Образ спасителя мог принимать различный вид. В поздней форме зороастрийской религии с ее многочисленными абстракциями в роли посредника и спасителя в экономике спасения выступала чисто сконструированная фигура. Или наоборот: до статуса спасителя возвышалось историческое лицо, легитимированное посредством чуда и предсказанного воскрешения. Реализация тех или иных возможностей зависела от чисто исторических моментов.
Но почти всегда из надежды на спасение возникала какая-либо теодицея страдания.
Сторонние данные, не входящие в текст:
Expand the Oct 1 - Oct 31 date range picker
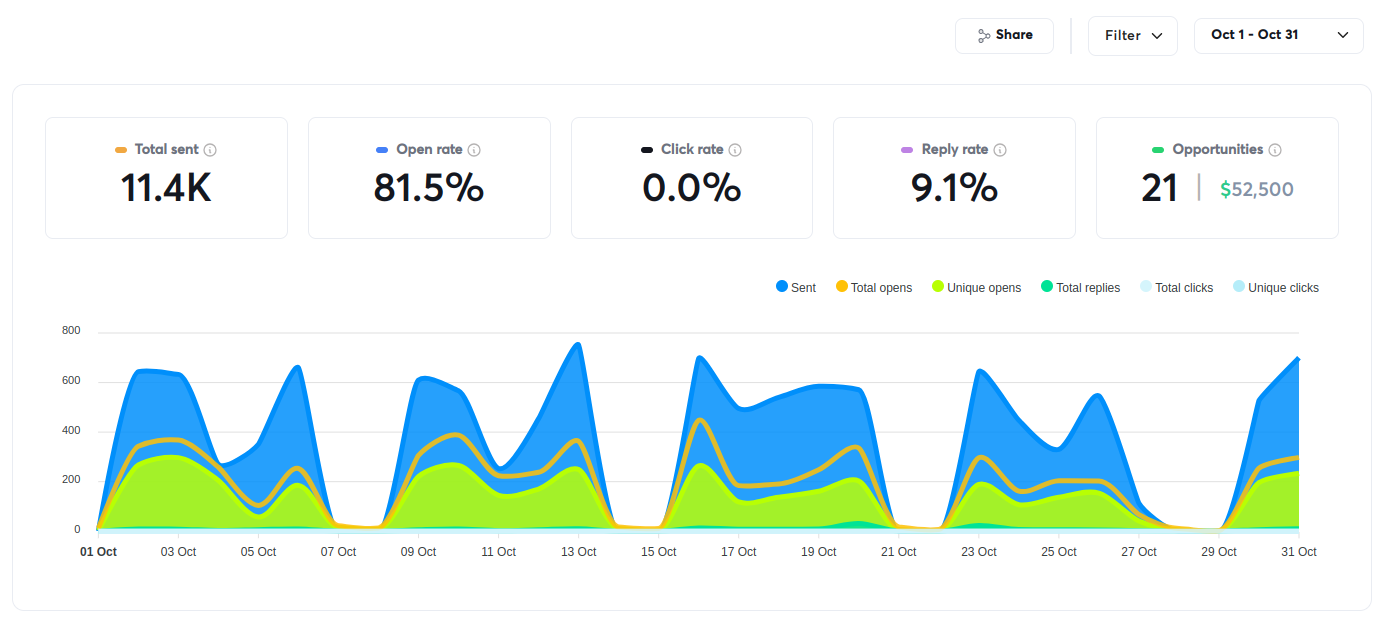1384x626 pixels. tap(1266, 35)
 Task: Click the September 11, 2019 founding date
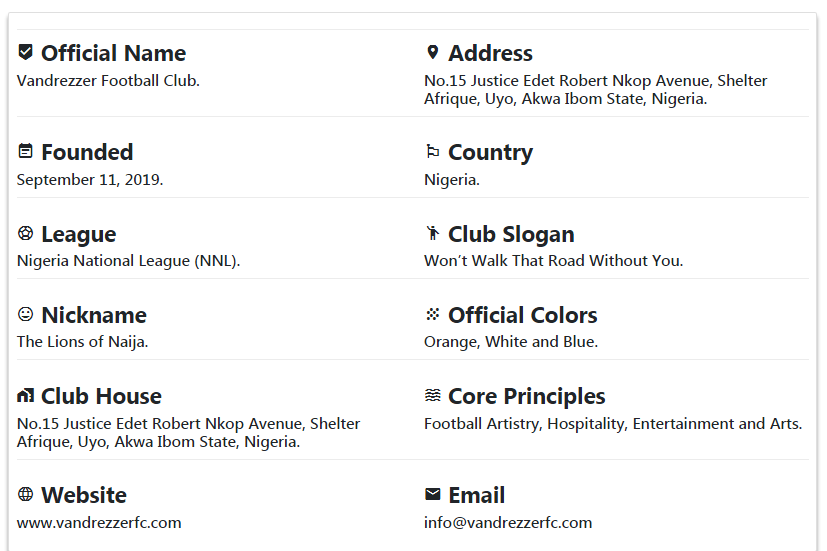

Сначала пророчества религий спасения были привязаны не к этическим, а к ритуальным условиям: например, посюсторонние и потусторонние блага в элевсинских мистериях — к ритуальной чистоте и участию в элевсинской службе. Однако по мере того как с ростом значения права усилилась роль богов, покровительствовавших правосудию, на них была возложена задача защиты традиционного порядка: наказывать за беззаконие и вознаграждать праведных. И там, где влияние пророчеств на религиозное развитие было определяющим, причиной всякого рода несчастий естественным образом становился «грех» — уже не как магическое нарушение, но прежде всего как неверие в пророка и его заповеди. При этом сам пророк вовсе не обязательно являлся выходцем или представителем угнетенных классов. Мы увидим, что почти правилом было обратное. Содержание его учения также преимущественно не было привязано к кругу распространенных среди них представлений. Но в спасителе и пророке нуждались , как правило, не счастливые, богатые и господствующие, а угнетенные или по крайней мере живущие под угрозой нужды. Поэтому возвещаемая пророками вера в спасителя длительное время распространялась в основном в менее благополучных социальных слоях, для которых она либо почти полностью заменяла магию, либо рационально дополняла ее. Если предсказания пророка или самого спасителя недостаточно соответствовали потребностям социально менее благополучных слоев, на их основе внутри официального учения регулярно возникала вторичная массовая религия спасения. Именно рациональное мировоззрение, зачаточно присутствующее в мифе о спасителе, как правило, сталкивалось с проблемой рациональной теодицеи несчастья. Нередко страдание наделялось изначально совершенно чуждыми для него положительными свойствами.